## [Problem description]
For the records below, print the lines from the line with "Screen dimensions: 739x479" through the line with "You are a computer-use agent. Viewport: 1326px" exactly as written; include both end lines and exclude the rest.

----- Data provided

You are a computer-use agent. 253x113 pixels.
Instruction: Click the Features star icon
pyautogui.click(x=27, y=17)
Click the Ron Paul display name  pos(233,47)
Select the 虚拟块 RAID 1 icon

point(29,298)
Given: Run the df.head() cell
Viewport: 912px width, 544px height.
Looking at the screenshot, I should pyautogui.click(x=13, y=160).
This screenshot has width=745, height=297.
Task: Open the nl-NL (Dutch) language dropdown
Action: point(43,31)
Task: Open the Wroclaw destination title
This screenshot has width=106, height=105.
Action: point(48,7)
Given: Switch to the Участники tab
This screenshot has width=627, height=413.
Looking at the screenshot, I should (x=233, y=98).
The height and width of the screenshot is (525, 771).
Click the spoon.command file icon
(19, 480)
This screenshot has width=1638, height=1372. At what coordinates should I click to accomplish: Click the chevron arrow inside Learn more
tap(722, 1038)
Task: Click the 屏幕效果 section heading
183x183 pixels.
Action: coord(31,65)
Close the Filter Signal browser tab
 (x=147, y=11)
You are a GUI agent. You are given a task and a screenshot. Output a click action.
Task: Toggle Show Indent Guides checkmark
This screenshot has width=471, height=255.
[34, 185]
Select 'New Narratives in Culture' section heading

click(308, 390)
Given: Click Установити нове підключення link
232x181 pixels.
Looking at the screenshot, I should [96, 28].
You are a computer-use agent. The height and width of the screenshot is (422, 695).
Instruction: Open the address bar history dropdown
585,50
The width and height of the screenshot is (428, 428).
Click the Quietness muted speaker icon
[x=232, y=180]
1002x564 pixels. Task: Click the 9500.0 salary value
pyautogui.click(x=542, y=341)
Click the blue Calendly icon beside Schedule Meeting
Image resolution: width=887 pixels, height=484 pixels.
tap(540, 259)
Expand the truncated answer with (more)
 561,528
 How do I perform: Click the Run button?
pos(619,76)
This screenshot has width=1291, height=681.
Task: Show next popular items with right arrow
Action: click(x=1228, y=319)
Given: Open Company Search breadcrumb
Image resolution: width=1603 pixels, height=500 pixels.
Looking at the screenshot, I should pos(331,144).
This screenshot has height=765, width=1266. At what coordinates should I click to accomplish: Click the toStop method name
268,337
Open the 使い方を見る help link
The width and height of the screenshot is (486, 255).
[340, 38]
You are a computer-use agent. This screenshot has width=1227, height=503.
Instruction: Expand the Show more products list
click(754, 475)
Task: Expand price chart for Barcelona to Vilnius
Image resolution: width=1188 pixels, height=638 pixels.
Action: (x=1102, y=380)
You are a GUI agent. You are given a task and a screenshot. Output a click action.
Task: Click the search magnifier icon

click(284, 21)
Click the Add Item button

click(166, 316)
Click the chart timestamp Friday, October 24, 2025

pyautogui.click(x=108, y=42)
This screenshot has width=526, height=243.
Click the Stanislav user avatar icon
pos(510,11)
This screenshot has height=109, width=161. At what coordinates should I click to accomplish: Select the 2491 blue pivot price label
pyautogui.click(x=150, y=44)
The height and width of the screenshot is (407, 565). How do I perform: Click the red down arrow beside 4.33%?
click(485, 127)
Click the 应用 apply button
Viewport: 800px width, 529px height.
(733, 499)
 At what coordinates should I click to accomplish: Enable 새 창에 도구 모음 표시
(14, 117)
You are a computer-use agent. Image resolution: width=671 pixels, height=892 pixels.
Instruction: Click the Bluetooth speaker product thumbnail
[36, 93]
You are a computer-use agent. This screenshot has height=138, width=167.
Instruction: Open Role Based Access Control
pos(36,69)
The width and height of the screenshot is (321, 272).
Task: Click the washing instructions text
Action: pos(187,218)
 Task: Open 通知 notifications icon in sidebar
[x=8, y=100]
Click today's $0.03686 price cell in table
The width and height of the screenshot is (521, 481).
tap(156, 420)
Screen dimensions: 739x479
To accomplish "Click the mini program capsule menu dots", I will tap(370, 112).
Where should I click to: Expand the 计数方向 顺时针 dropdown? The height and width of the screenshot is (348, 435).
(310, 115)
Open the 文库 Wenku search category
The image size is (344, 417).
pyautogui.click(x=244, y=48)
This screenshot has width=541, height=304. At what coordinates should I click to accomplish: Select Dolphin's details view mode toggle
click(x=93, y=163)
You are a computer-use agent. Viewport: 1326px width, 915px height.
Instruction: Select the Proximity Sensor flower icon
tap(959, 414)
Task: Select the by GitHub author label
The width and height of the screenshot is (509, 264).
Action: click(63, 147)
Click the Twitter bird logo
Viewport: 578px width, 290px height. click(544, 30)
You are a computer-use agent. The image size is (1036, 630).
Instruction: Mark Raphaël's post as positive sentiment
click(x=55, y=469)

----------

## [Written solution]
Screen dimensions: 739x479
To accomplish "Click the mini program capsule menu dots", I will tap(370, 112).
Where should I click to: Expand the 计数方向 顺时针 dropdown? The height and width of the screenshot is (348, 435).
(310, 115)
Open the 文库 Wenku search category
The image size is (344, 417).
pyautogui.click(x=244, y=48)
This screenshot has width=541, height=304. At what coordinates should I click to accomplish: Select Dolphin's details view mode toggle
click(x=93, y=163)
You are a computer-use agent. Viewport: 1326px width, 915px height.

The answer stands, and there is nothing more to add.